Professors discuss tax deductions for students

Jasiel Lopez/Staff Writer

College students in the U.S. pay an average of $9,410 every year on in-state tuition when enrolled in a public university, according to the College Board. Current and former students owe an average of $32,731 in student loan debt, according to a 2016 report by the Federal Reserve.

Higher education can be costly, but college students with tight budgets can find relief in the form of deductions on interest loans and refundable tax credits when filing their tax returns.

Despite changes to the tax code with the passage of the Tax Cut and Jobs Act, passed in late Dec. 2017, the major provisions for students will remain.

“There are three different [tax provisions], the American Opportunities Tax Act credit, The Lifetime Learning credit and interest on student loans deductions. None of that changed under the new law,” said Tessie Brunken, a clinical instructor in the School of Accounting at FIU.

The American Opportunities Act Tax Credit awards up to $2,500 to eligible students, with 40 percent ($1,000) being refundable. However, the AOATC cannot be claimed for more than four tax years, according to irs.gov.

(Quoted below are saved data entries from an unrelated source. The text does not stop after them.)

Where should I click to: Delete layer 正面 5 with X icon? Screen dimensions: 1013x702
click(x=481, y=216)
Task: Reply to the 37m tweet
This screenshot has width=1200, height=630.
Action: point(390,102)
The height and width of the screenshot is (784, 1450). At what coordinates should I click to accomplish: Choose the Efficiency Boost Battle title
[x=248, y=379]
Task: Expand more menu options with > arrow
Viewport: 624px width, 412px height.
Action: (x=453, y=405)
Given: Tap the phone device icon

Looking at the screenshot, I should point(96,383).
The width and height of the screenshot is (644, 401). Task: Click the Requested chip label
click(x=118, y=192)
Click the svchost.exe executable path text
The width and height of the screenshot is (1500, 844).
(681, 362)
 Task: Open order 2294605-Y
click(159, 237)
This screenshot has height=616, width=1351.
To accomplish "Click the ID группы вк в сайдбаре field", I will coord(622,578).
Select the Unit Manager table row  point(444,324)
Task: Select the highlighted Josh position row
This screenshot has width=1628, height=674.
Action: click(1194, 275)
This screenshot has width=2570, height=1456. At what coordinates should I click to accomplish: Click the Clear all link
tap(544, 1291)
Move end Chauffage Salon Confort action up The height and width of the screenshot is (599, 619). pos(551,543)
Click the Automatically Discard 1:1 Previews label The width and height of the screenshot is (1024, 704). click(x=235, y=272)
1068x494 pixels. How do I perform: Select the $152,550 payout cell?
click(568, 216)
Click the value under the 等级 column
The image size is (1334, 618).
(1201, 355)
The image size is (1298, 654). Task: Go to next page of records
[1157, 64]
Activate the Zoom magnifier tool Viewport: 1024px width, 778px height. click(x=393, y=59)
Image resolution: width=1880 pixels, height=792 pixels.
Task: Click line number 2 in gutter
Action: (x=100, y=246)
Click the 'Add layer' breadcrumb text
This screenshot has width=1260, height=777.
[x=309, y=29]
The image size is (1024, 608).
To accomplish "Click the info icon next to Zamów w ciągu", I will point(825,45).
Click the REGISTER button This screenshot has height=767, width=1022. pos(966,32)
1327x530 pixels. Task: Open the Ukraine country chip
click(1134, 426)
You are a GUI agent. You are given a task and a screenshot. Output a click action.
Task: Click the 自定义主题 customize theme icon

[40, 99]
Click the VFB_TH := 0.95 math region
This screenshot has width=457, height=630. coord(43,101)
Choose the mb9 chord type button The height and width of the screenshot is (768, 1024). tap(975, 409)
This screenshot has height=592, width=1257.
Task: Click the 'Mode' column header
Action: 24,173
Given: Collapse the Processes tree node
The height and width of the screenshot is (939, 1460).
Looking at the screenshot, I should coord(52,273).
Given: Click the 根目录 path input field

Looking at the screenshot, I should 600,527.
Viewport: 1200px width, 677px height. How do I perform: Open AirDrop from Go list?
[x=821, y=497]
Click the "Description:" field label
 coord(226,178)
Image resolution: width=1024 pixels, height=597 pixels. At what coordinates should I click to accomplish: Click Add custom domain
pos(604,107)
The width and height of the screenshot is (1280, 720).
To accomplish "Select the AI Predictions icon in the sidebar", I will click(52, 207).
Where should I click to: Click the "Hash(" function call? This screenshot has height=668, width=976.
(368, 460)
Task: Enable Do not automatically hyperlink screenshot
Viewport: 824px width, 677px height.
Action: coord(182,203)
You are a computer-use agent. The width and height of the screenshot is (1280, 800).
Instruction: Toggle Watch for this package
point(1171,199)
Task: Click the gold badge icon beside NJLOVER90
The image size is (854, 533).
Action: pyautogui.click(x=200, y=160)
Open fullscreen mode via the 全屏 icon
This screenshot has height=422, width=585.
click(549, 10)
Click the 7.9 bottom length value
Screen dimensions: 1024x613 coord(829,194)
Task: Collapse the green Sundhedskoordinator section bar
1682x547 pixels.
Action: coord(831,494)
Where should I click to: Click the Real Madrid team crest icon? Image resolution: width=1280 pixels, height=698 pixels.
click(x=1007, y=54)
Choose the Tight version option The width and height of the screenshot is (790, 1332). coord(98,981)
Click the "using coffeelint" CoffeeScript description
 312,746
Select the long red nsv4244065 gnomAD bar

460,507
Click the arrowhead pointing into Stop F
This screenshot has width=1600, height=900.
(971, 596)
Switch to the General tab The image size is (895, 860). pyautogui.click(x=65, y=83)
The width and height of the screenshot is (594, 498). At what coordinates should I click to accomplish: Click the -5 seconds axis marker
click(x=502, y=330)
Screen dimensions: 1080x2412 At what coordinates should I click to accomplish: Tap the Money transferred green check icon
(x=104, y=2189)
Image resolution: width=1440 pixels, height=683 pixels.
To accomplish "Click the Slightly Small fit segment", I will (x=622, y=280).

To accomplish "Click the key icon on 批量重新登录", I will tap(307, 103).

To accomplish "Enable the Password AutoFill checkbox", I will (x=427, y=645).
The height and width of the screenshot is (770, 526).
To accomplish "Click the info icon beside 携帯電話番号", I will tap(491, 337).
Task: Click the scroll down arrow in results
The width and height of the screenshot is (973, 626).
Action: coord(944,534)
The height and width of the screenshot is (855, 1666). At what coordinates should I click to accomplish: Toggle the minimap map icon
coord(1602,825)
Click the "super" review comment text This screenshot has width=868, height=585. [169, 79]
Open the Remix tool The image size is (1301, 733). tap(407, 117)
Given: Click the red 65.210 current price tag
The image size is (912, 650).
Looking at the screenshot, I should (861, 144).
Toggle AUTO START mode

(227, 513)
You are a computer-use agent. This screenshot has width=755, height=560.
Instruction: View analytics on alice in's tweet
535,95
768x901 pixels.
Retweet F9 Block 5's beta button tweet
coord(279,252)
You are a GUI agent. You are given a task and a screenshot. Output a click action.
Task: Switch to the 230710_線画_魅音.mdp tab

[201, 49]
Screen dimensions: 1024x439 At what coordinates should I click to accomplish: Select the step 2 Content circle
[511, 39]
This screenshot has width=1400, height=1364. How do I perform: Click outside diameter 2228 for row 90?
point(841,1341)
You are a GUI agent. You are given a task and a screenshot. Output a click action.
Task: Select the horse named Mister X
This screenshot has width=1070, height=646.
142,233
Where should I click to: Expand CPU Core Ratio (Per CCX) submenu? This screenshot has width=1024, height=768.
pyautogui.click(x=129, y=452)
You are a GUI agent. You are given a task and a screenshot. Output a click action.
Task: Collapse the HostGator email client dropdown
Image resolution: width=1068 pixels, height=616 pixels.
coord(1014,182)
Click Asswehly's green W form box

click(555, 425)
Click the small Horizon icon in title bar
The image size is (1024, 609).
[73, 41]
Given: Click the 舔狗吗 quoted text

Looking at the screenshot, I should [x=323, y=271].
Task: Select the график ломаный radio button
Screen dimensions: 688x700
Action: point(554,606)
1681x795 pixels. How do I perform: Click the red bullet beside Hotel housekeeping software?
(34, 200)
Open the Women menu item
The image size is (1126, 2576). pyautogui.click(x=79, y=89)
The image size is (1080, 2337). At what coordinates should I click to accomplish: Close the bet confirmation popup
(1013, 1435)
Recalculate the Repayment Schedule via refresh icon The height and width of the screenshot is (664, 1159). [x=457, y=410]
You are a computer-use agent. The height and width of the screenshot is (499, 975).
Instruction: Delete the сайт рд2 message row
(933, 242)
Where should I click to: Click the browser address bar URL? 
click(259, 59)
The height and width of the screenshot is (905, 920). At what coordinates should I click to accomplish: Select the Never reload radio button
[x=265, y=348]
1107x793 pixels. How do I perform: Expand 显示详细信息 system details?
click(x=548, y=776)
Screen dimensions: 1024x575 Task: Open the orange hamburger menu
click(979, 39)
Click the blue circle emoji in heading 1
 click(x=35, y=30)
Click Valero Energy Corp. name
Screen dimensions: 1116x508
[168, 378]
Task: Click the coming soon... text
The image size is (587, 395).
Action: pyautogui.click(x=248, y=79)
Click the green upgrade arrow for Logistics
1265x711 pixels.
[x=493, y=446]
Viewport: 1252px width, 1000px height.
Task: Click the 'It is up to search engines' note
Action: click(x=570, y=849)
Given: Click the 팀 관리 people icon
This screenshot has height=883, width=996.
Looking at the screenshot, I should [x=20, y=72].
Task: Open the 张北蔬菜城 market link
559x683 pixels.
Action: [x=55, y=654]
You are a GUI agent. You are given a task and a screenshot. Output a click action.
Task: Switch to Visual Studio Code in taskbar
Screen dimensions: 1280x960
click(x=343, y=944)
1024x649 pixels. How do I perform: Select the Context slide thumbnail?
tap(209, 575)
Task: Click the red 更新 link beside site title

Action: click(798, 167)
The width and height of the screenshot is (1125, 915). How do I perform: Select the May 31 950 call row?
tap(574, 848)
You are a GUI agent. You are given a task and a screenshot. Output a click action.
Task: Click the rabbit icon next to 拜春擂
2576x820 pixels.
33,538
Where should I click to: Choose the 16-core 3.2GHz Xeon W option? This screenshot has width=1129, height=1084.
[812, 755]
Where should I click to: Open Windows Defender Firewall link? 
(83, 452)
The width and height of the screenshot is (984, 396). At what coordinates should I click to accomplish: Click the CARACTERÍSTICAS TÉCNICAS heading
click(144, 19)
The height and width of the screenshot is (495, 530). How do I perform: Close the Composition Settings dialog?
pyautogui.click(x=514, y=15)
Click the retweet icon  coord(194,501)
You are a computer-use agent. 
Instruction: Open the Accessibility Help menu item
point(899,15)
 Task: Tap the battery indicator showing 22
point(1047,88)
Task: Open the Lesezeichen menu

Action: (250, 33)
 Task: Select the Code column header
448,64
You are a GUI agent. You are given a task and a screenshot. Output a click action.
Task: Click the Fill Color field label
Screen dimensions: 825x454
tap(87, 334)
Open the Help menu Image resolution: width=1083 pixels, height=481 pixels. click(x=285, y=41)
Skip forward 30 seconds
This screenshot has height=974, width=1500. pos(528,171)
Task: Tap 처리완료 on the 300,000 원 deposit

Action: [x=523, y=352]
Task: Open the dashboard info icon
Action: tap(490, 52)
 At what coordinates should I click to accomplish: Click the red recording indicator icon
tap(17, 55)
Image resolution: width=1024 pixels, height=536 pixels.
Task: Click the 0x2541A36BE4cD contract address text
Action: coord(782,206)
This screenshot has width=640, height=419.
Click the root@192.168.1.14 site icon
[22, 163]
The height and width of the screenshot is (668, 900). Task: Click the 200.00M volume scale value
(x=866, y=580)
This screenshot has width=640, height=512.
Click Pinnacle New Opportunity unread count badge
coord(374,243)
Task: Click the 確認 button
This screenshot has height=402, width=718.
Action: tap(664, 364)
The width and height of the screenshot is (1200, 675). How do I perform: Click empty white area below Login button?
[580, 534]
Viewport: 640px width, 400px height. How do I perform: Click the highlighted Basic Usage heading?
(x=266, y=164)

Another tax credit, the Lifetime Learning Credit, which has no limit on the number of years it can be claimed, awards 20 percent of tuition and fees. The LLC, however, is capped at $2,000 per tax year and no portion of it is refundable.

To claim the aforementioned tax credits, students should acquire their 1098-T form, provided by their university. The 1098-T form can be used by tax preparers to calculate the credits for which a student qualifies and how much of each can be claimed. FIU students can find their 1098-T form under the campus finance tab at my.fiu.edu. Students can also contact Student Financials Office for any questions regarding their 1098-T form at (305) 348-2126.

College students should look beyond what is in their 1098-T form when filing taxes.

“In order to calculate the tax credit, you can claim money spent on books, supplies, equipment, food and dormitory fees. Many of those costs are out of pocket and don’t show up on the 1098-T form.” said David Lavin, a retired professor from FIU’s School of Accounting, and director of his own  accounting firm.

Interest paid on student loans is also deductible, allowing as a reduction in taxable income of up to $2,500 per tax year.

Although it may be daunting for many, students do not have to navigate the complexity of the tax code alone.

“One of the biggest things I tell students is that there are services available to them that are free to file their taxes through the IRS. It’s called the Volunteer Income Tax Assistance program (VITA). For people with income under certain amount, that [tax] preparation is done for them for free,” said Brunken.

When meeting with tax preparers, Lavin recommends that those filing taxes should look for any expenses that differ from previous tax years.

“You should be knowledgeable about what to save and what not to save. Take note of any unusual things for that year, such as a purchase of car or house,” said Lavin.

The last day to file personal income taxes for the 2017 tax year is April 17, 2018.

*DISCLAIMER* This material has been prepared for informational purposes only, and is not intended to provide, and should not be relied on for, tax, legal or accounting advice. You should consult your own tax, legal and accounting advisors.